EXERCISE INSTRUCTIONS: Repeat, exactly as they appear, the lines from the one with "The image size is (259, 206)." through the last line of the entries below, but none of the pictures.

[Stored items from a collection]
-- -- --

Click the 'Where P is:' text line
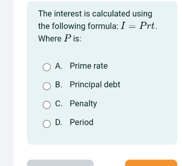182x166 pixels. tap(60, 38)
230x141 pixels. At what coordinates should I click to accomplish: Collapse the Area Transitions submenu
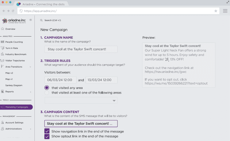coord(30,67)
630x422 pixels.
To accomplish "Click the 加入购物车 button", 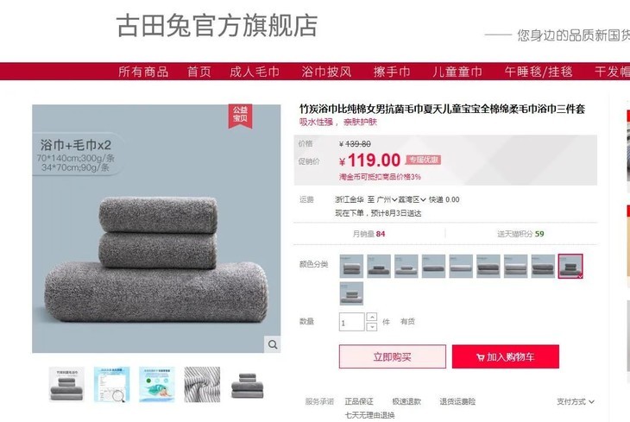I will pos(506,356).
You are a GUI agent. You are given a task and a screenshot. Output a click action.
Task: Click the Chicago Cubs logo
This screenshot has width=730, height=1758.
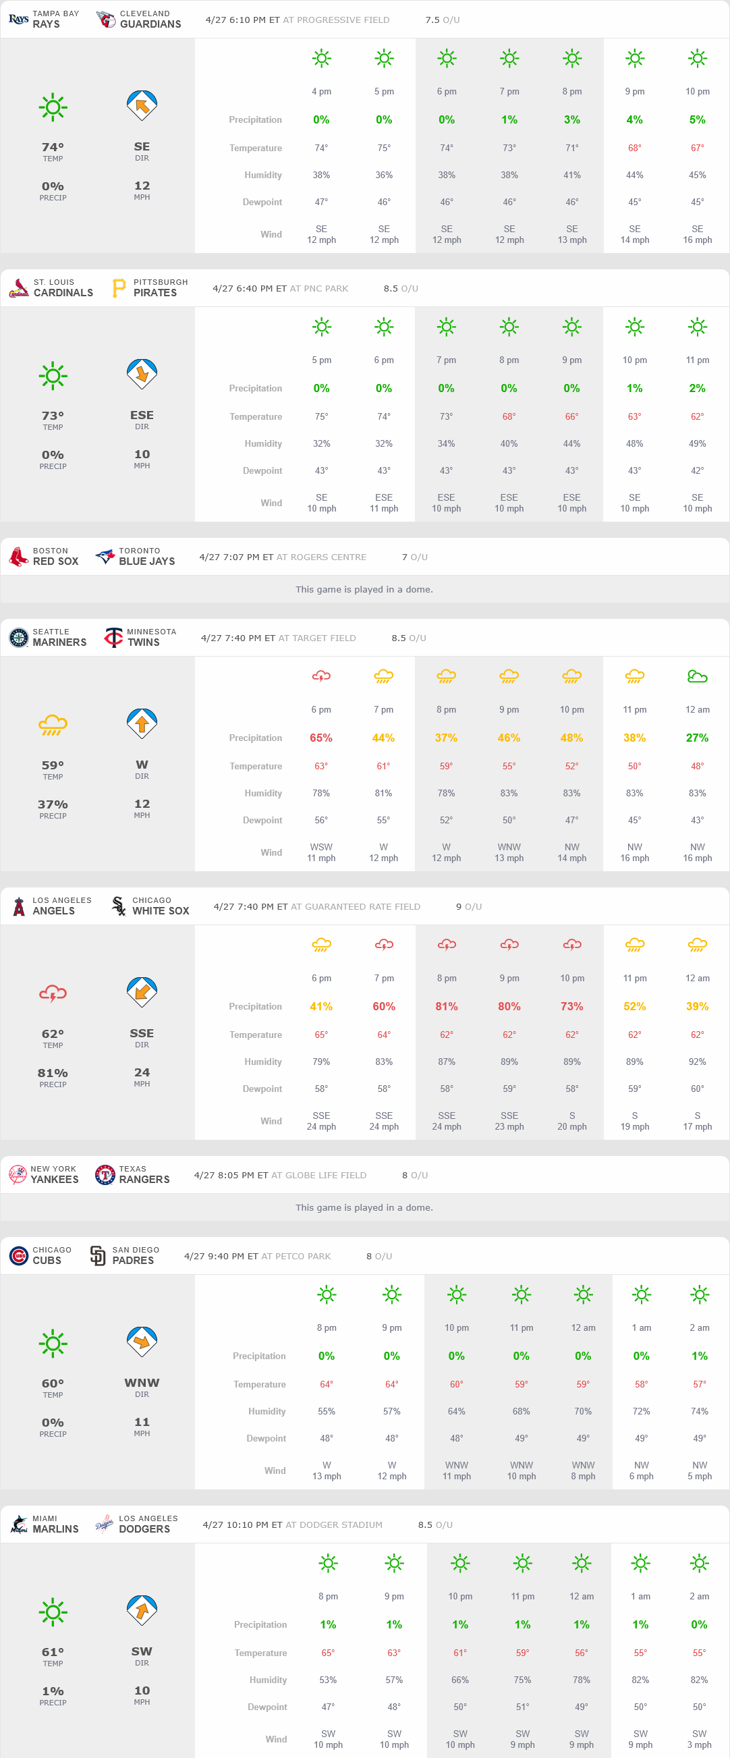(x=18, y=1255)
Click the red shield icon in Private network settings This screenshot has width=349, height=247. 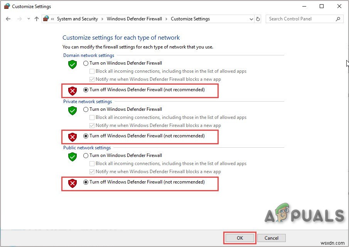coord(72,137)
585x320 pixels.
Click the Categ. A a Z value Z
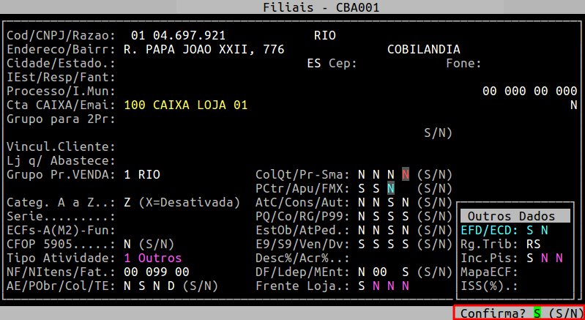(x=128, y=202)
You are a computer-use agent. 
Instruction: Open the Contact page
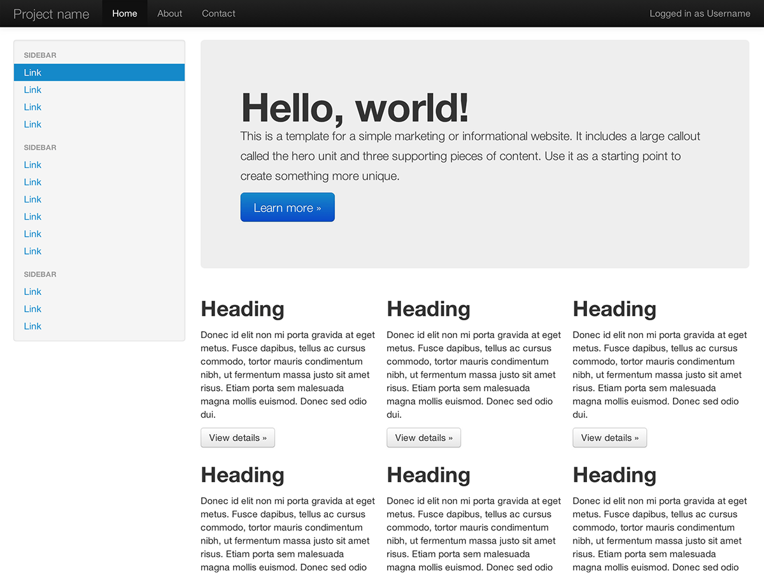[218, 13]
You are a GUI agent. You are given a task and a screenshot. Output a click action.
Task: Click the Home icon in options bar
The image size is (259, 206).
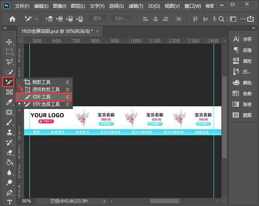(x=12, y=19)
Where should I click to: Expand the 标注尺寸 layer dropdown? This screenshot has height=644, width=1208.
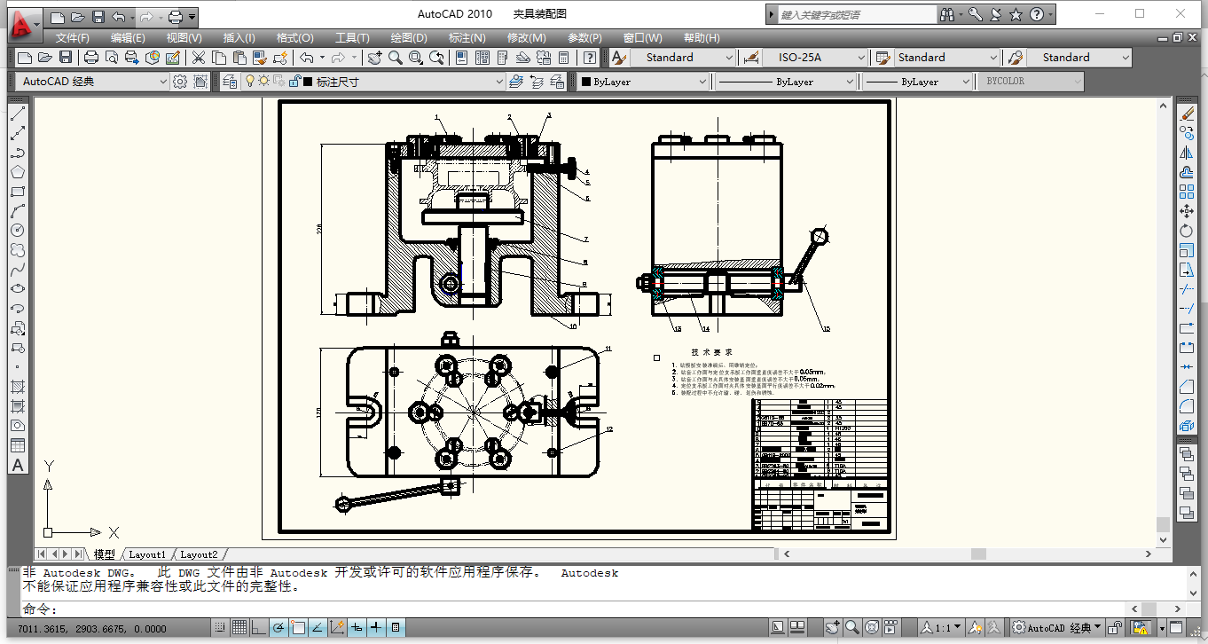tap(498, 82)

-- -- --

SOLUTION FOR THIS TASK:
The image size is (259, 206).
(x=12, y=19)
Where should I click to: Expand the 标注尺寸 layer dropdown? This screenshot has height=644, width=1208.
tap(498, 82)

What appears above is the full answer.